I want to use this script to make the link from the selected text and the link address I have, so that selected text become the name for this link. The problem is that when you insert generated RTF link it doesn’t match the format of the context (font face, font size and etc.)

Is it possible to somehow apply the format of the selected text (which was copied to the pasteboard to be the name of the link) to the resulting link?

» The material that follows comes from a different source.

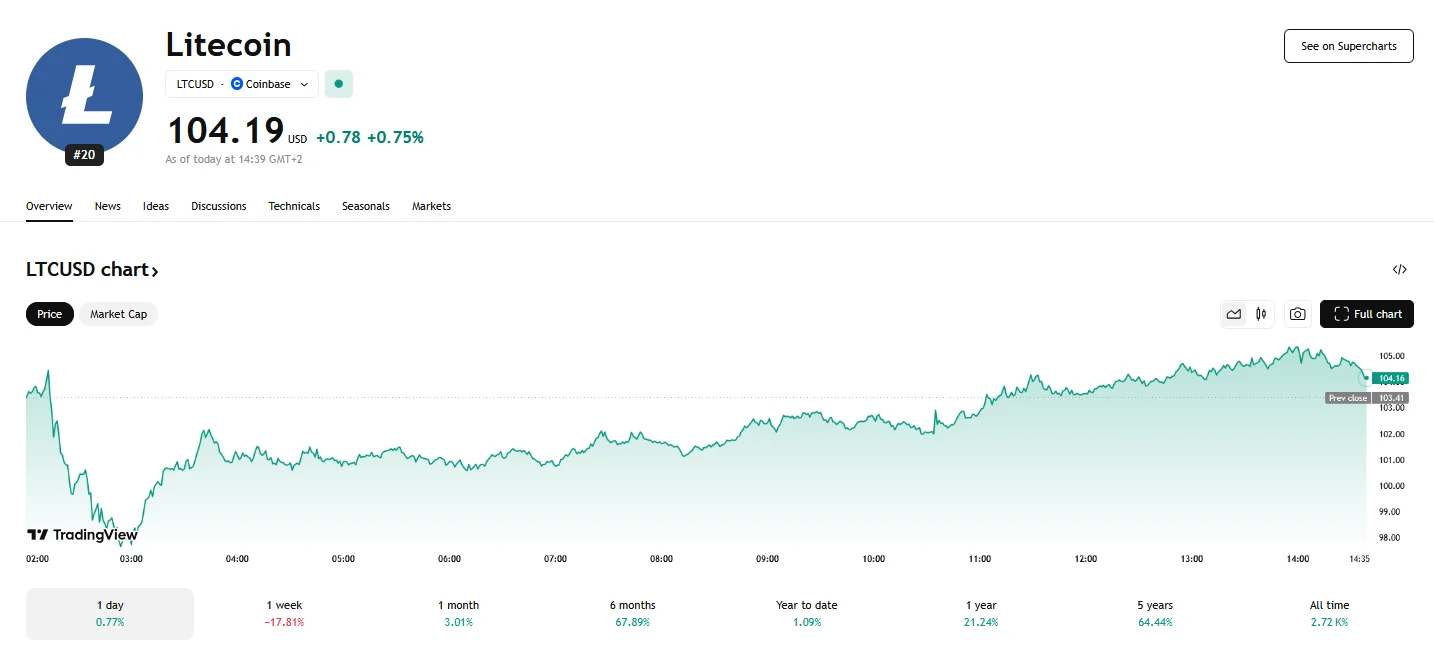The image size is (1434, 668).
Task: Select the Price chart toggle
Action: (x=50, y=314)
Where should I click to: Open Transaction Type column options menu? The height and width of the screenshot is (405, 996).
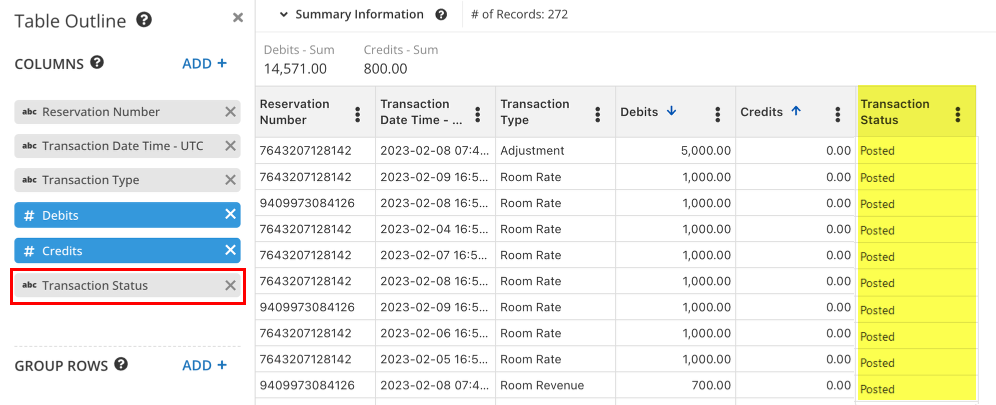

Something like this should get you started:

use AppleScript version "2.4"
use scripting additions
use framework "Foundation"
use framework "AppKit" -- for pasteboard

-- get the clipboard
set pb to current application's NSPasteboard's generalPasteboard()
-- get any attributed strings off clipboard
set allATS to (pb's readObjectsForClasses:{current application's NSAttributedString} options:(missing value))
if allATS's |count|() = 0 then error "No rich text found on the clipboard"
-- make an editable copy of the first item of the array so we can modify it
set richText to allATS's firstObject()'s mutableCopy()
-- build the link URL
set linkString to richText's |string|()'s stringByTrimmingCharactersInSet:(current application's NSCharacterSet's whitespaceAndNewlineCharacterSet())
set linkURL to current application's NSURL's URLWithString:linkString
-- make dictionary of attributes: the NSURL, blue text, single underline
set attsDict to current application's NSDictionary's dictionaryWithObjects:{linkURL, current application's NSNumber's numberWithUnsignedInteger:(current application's NSSingleUnderlineStyle), (current application's NSColor's blueColor())} forKeys:{current application's NSLinkAttributeName, current application's NSUnderlineStyleAttributeName, current application's NSForegroundColorAttributeName}
-- add link and replace clipboard
richText's addAttributes:attsDict range:{0, richText's |length|()}
pb's clearContents()
pb's writeObjects:{richText}

Thanks a lot @ShaneStanley, script works great!
Already combined it with Keyboard Maestro, and paste links right behind the selected text everywhere, keeping the formatting of the context! ))

The only problem is with the MS Word… It does copy RTF, but substitutes any font for Helvetica somewhen during getting att string from the pasteboard… Strange bug of Microsoft

Is there any ASObjC magic allowing to copy RTF format under the cursor position to the pasteboard, with or without text string?